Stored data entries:
--------------------

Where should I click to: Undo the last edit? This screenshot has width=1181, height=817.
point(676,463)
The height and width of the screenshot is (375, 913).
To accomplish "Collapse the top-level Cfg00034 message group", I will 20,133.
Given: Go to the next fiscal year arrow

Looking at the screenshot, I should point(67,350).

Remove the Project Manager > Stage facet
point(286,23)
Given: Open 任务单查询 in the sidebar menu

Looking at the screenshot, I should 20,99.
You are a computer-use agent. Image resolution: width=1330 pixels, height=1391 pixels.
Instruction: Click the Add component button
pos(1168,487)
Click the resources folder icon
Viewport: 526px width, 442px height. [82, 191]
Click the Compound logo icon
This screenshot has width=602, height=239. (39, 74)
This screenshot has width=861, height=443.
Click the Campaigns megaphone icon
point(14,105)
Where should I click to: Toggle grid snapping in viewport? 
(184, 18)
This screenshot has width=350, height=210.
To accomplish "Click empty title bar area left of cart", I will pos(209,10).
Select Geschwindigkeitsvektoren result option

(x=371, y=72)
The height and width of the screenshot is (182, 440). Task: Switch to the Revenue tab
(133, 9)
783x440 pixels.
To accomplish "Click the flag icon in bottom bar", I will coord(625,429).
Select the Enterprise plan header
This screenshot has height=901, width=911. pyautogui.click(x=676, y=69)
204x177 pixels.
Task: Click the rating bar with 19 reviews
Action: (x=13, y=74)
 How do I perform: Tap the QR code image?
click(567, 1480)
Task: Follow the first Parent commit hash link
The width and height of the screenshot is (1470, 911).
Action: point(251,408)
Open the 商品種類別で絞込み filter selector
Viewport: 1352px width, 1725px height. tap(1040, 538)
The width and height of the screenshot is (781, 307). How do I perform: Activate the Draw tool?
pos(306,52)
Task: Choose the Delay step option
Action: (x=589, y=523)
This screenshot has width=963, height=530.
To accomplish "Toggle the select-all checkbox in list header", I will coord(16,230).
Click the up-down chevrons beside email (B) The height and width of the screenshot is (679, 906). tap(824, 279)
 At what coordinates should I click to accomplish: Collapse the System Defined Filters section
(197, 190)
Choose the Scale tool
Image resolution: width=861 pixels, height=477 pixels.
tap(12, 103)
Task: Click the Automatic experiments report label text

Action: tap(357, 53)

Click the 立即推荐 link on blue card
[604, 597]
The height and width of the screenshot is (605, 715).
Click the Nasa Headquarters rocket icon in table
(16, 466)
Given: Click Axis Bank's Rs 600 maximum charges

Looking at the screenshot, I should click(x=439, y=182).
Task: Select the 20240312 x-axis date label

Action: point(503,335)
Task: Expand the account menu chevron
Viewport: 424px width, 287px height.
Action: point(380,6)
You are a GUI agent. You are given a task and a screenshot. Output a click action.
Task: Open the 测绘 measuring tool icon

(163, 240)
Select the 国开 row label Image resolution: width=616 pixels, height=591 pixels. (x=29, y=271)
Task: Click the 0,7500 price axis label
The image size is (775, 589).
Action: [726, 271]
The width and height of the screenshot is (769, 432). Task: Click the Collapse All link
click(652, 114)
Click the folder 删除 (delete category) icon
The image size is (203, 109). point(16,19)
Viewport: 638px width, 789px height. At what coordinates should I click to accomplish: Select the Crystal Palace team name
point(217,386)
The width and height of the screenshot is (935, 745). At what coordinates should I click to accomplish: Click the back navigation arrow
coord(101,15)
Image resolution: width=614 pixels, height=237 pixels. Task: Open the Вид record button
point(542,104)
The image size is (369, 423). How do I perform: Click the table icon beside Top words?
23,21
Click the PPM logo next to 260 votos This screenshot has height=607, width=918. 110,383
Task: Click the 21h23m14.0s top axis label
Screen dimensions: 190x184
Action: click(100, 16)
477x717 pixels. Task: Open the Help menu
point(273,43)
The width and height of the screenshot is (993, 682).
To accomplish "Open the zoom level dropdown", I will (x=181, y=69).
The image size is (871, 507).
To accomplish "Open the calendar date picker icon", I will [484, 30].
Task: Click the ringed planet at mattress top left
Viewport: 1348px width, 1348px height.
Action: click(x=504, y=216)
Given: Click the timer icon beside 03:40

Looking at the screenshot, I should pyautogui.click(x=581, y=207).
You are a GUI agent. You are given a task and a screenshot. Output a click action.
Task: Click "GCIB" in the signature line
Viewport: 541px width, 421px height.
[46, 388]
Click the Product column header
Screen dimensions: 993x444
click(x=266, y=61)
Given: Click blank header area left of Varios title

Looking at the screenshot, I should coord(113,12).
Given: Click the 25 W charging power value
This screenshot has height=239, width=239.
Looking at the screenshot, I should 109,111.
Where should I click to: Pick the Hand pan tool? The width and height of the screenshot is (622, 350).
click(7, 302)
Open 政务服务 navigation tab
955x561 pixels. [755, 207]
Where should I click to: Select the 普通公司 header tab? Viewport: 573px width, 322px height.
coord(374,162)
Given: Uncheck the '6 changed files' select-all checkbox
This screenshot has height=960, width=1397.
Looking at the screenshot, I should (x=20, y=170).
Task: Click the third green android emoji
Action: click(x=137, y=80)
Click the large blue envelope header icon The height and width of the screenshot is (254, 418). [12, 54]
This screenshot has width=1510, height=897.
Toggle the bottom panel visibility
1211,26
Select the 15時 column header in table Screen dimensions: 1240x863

--------------------

## Directions:
Copy every line of the records above, starting with the first, up to and including the line containing "You are a computer-use".

## Finished task:
Where should I click to: Undo the last edit? This screenshot has width=1181, height=817.
point(676,463)
The height and width of the screenshot is (375, 913).
To accomplish "Collapse the top-level Cfg00034 message group", I will 20,133.
Given: Go to the next fiscal year arrow

Looking at the screenshot, I should point(67,350).

Remove the Project Manager > Stage facet
point(286,23)
Given: Open 任务单查询 in the sidebar menu

Looking at the screenshot, I should 20,99.
You are a computer-use agent. Image resolution: width=1330 pixels, height=1391 pixels.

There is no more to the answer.